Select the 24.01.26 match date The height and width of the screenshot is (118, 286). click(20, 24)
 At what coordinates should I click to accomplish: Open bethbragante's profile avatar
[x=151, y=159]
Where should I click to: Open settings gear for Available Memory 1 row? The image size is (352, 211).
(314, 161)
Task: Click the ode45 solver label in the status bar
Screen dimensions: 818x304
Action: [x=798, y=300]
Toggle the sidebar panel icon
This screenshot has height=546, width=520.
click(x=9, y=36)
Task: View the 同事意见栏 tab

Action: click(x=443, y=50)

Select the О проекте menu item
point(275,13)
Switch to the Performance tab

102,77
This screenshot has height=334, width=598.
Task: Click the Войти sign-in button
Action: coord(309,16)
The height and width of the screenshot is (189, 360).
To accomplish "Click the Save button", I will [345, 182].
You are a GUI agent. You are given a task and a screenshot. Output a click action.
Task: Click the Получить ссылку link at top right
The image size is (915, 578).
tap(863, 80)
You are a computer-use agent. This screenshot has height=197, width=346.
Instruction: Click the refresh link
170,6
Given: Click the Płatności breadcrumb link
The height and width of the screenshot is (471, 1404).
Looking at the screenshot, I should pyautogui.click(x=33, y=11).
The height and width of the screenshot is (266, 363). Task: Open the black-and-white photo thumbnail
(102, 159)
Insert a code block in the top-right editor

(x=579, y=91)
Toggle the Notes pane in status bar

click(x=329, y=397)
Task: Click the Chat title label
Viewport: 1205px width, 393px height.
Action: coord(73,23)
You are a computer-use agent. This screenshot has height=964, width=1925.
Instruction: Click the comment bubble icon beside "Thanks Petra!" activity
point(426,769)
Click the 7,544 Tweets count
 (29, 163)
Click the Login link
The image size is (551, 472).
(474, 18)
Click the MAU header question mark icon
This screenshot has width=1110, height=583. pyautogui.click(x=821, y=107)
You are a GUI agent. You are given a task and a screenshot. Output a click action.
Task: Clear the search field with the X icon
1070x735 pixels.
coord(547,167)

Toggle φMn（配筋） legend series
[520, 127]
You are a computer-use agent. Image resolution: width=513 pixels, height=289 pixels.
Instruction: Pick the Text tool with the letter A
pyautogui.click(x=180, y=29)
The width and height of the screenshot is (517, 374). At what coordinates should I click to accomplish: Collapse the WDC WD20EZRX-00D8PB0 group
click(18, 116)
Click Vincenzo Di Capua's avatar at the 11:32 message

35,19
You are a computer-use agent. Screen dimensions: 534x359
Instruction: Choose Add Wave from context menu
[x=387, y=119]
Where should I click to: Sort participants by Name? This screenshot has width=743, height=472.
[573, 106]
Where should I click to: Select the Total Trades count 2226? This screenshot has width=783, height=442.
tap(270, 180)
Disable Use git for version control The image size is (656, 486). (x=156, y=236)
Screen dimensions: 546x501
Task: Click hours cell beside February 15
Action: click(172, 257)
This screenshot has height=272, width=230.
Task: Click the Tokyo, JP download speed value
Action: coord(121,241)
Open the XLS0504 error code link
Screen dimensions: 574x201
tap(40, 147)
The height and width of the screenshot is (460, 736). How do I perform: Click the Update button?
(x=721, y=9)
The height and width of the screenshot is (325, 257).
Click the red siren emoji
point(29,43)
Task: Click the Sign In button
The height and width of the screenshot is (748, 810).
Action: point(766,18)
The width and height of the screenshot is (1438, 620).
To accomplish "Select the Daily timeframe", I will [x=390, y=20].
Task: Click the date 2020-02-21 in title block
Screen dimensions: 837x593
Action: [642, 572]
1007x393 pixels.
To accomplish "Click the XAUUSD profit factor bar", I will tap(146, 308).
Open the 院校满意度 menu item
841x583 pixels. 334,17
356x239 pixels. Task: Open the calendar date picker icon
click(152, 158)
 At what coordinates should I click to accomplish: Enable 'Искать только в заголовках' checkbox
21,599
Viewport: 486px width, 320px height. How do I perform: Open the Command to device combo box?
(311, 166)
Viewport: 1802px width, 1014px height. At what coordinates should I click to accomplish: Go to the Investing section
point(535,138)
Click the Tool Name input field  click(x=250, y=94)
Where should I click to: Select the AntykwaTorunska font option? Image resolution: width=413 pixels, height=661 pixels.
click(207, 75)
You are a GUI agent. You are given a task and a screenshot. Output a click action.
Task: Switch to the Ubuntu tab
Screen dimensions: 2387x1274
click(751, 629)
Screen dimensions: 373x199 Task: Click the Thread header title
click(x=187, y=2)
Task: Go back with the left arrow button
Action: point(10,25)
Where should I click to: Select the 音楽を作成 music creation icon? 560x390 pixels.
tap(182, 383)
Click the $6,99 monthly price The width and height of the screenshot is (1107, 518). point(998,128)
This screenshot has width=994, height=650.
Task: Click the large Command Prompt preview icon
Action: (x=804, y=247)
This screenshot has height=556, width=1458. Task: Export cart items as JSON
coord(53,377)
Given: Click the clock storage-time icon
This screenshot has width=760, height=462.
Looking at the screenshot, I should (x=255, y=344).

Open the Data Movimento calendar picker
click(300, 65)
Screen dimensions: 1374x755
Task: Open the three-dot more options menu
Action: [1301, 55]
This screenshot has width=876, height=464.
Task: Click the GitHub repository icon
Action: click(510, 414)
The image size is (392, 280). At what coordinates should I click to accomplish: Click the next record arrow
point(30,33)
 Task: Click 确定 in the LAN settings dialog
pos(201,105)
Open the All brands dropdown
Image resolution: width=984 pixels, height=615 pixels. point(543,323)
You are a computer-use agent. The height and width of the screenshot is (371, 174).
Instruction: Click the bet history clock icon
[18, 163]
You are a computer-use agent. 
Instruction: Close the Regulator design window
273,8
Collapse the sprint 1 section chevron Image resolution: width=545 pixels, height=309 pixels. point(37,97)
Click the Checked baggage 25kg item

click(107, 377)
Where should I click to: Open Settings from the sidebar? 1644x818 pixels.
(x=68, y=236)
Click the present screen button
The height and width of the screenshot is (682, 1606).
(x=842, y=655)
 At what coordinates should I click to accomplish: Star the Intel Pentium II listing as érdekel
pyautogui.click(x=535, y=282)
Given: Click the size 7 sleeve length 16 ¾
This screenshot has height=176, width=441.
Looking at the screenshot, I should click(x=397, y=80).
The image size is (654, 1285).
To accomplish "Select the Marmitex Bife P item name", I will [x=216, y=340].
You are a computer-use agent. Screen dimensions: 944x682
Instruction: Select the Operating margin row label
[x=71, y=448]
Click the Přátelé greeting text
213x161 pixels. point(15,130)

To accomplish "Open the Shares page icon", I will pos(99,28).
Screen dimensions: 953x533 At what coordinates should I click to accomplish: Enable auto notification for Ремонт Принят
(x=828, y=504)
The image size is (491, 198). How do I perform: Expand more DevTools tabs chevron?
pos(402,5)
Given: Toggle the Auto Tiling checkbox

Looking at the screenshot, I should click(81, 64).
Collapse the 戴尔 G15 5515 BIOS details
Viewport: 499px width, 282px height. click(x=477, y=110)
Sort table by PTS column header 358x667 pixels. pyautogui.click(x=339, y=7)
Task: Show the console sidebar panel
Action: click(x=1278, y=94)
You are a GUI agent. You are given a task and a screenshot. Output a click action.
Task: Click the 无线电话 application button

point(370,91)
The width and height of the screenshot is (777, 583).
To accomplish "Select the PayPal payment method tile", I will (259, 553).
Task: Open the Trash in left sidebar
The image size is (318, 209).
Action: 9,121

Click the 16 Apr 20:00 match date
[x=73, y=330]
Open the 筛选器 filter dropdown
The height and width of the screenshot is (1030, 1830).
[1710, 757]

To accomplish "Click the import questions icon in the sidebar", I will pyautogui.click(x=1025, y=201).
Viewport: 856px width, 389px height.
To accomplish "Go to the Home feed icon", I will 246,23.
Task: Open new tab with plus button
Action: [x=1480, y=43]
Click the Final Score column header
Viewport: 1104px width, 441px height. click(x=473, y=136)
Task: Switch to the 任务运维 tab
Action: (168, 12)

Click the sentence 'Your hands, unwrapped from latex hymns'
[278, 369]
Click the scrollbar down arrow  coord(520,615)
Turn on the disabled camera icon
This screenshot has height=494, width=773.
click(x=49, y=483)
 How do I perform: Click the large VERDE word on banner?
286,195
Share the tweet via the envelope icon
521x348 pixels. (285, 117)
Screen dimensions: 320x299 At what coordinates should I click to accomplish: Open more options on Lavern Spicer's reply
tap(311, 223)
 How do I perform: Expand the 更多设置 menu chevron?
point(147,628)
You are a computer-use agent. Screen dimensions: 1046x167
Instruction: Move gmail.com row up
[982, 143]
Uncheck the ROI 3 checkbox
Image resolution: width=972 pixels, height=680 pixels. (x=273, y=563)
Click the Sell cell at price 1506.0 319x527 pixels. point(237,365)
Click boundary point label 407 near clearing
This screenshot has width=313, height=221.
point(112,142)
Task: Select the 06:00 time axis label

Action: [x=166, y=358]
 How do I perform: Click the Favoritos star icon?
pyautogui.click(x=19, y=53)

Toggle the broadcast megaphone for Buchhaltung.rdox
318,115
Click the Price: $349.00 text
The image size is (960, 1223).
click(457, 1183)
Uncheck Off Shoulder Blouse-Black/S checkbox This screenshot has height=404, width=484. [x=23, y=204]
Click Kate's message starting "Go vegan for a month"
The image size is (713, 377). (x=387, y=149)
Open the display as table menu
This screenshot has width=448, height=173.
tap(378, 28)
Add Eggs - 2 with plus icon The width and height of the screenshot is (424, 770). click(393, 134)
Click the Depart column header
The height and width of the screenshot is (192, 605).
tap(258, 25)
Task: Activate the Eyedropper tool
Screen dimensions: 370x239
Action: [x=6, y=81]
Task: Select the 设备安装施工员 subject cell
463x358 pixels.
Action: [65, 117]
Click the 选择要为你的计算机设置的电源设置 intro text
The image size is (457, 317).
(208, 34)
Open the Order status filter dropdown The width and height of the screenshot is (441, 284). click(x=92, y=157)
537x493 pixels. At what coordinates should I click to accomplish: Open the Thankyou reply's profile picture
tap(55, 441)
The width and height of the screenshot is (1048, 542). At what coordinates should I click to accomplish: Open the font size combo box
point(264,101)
..........
**Written problem**. Could you scale the material from its start up to and including the line with "Action: click(x=443, y=50)" by writing those lines out again, requests included, with every click coordinate in the answers multiplied by 1.2 and rounded to a whole number, halves rounding up, and all other numbers left unchanged? Return only those lines.

**Written solution**.
Select the 24.01.26 match date The height and width of the screenshot is (118, 286). click(24, 29)
 At what coordinates should I click to accomplish: Open bethbragante's profile avatar
[x=181, y=191]
Where should I click to: Open settings gear for Available Memory 1 row? The image size is (352, 211).
(377, 193)
Task: Click the ode45 solver label in the status bar
Screen dimensions: 818x304
Action: [x=958, y=360]
Toggle the sidebar panel icon
This screenshot has height=546, width=520.
click(x=11, y=43)
Task: View the 同事意见栏 tab

Action: click(x=532, y=60)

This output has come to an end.